NOTE: this program works with python 3, legacy code for support will be removed.
"""

#pylint: disable=multiple-imports
import collections, re
import os, shutil, subprocess, sys
import datetime
import xml.etree.ElementTree as ET
import urllib.request

XML_URL = 'http://www.freedict.org/freedict-database.xml'
LANGCODE_TABLE = "debian/iso-639-3_20130123.tab"

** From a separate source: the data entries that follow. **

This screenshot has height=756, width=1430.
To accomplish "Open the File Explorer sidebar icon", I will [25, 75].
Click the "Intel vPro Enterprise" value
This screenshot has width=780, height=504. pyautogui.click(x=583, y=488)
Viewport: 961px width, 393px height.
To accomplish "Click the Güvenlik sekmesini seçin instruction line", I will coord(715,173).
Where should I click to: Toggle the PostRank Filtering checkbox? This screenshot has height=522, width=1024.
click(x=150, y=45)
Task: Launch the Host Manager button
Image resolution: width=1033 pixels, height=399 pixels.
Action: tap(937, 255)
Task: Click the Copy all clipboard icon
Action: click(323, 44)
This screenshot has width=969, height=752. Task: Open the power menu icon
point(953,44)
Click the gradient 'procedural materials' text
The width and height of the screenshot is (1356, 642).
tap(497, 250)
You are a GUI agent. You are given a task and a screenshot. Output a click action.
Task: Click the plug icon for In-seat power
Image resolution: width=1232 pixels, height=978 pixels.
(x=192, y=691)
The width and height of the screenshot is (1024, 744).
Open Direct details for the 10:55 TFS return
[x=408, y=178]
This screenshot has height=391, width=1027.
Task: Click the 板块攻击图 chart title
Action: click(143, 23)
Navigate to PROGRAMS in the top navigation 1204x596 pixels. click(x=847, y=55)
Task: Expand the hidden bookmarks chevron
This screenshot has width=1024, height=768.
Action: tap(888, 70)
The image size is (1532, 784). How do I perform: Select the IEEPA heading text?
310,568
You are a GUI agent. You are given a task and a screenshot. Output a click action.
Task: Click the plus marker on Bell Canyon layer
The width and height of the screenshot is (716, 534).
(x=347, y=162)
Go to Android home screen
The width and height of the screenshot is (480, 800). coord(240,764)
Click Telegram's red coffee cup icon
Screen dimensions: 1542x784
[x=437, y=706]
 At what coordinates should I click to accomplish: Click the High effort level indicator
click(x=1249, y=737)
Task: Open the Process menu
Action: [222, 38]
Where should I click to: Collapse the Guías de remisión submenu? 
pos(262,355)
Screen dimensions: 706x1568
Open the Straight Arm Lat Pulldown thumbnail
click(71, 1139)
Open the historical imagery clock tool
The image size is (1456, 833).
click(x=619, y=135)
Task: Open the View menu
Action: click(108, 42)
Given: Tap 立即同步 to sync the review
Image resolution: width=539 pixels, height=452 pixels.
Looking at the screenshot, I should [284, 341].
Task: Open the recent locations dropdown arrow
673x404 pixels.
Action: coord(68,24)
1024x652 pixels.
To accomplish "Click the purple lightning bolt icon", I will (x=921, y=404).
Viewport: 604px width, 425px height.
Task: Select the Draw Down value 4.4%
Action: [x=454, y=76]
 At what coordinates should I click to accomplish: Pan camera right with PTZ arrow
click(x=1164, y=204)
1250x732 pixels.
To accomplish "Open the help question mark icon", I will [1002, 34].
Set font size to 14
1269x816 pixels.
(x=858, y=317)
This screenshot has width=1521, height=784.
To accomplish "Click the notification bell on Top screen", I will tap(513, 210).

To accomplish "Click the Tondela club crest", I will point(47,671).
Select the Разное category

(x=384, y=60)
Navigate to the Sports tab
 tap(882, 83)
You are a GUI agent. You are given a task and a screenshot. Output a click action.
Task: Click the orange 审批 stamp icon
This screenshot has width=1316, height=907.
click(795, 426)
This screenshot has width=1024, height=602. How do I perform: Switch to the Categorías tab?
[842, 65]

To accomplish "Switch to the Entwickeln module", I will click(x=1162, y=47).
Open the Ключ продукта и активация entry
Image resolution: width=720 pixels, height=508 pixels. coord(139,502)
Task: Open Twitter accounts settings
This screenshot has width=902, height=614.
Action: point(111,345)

def dictionarycode2longdescription(string):
    """
    Take a iso-639 dictionary string (like lat-deu) and translate it into the
    long version (like Latin-German)."""
    for item in os.listdir('debian'):
        if item.startswith('iso-'):
            tmp = open(os.path.join('debian', item), 'r', encoding='utf-8').read()
            tmp = tmp.split('\n')
    langtbl = {}
    for line in tmp[1:]:
        line = line.split('\t')
        langtbl[line[0]] = line[6]
        if line[1] != '': # some have two language code, add it:
            langtbl[line[1]] = line[6]
    string = string.split('-')
    return langtbl[string[0]] +'-' + langtbl[string[1]]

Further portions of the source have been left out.